-- Data section follows --

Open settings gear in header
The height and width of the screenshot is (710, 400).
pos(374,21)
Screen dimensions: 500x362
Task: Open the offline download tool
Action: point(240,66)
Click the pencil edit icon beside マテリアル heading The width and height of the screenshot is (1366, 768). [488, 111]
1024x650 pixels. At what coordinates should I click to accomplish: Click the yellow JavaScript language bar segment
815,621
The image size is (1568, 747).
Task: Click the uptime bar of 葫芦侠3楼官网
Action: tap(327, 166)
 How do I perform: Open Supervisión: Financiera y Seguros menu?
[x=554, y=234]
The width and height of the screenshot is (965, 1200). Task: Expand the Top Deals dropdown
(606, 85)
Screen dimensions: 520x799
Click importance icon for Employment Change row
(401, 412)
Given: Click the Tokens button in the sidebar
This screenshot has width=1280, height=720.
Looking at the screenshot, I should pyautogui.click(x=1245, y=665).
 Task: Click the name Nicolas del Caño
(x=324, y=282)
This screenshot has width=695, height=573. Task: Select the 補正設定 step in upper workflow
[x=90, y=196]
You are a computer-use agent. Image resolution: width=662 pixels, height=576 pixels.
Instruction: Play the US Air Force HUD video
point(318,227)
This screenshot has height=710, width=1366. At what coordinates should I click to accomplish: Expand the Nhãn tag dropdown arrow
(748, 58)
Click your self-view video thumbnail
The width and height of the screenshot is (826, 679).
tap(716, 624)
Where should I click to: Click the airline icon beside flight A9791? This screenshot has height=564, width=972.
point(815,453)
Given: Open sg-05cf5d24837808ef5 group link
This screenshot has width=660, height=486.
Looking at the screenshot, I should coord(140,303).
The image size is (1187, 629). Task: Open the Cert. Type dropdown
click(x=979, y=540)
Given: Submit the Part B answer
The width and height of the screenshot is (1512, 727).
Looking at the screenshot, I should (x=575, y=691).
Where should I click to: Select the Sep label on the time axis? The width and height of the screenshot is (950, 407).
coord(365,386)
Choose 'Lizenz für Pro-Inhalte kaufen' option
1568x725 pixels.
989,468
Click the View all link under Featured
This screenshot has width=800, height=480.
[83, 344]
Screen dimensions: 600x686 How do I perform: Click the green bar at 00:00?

-- Data section concluded --

Activity: Return all of the above records exactly, leaving no line out.

Solved exercise:
Open settings gear in header
The height and width of the screenshot is (710, 400).
pos(374,21)
Screen dimensions: 500x362
Task: Open the offline download tool
Action: point(240,66)
Click the pencil edit icon beside マテリアル heading The width and height of the screenshot is (1366, 768). [488, 111]
1024x650 pixels. At what coordinates should I click to accomplish: Click the yellow JavaScript language bar segment
815,621
The image size is (1568, 747).
Task: Click the uptime bar of 葫芦侠3楼官网
Action: tap(327, 166)
 How do I perform: Open Supervisión: Financiera y Seguros menu?
[x=554, y=234]
The width and height of the screenshot is (965, 1200). Task: Expand the Top Deals dropdown
(606, 85)
Screen dimensions: 520x799
Click importance icon for Employment Change row
(401, 412)
Given: Click the Tokens button in the sidebar
This screenshot has width=1280, height=720.
Looking at the screenshot, I should pyautogui.click(x=1245, y=665).
 Task: Click the name Nicolas del Caño
(x=324, y=282)
This screenshot has width=695, height=573. Task: Select the 補正設定 step in upper workflow
[x=90, y=196]
You are a computer-use agent. Image resolution: width=662 pixels, height=576 pixels.
Instruction: Play the US Air Force HUD video
point(318,227)
This screenshot has height=710, width=1366. At what coordinates should I click to accomplish: Expand the Nhãn tag dropdown arrow
(748, 58)
Click your self-view video thumbnail
The width and height of the screenshot is (826, 679).
tap(716, 624)
Where should I click to: Click the airline icon beside flight A9791? This screenshot has height=564, width=972.
point(815,453)
Given: Open sg-05cf5d24837808ef5 group link
This screenshot has width=660, height=486.
Looking at the screenshot, I should coord(140,303).
The image size is (1187, 629). Task: Open the Cert. Type dropdown
click(x=979, y=540)
Given: Submit the Part B answer
The width and height of the screenshot is (1512, 727).
Looking at the screenshot, I should (x=575, y=691).
Where should I click to: Select the Sep label on the time axis? The width and height of the screenshot is (950, 407).
coord(365,386)
Choose 'Lizenz für Pro-Inhalte kaufen' option
1568x725 pixels.
989,468
Click the View all link under Featured
This screenshot has width=800, height=480.
[83, 344]
Screen dimensions: 600x686 How do I perform: Click the green bar at 00:00?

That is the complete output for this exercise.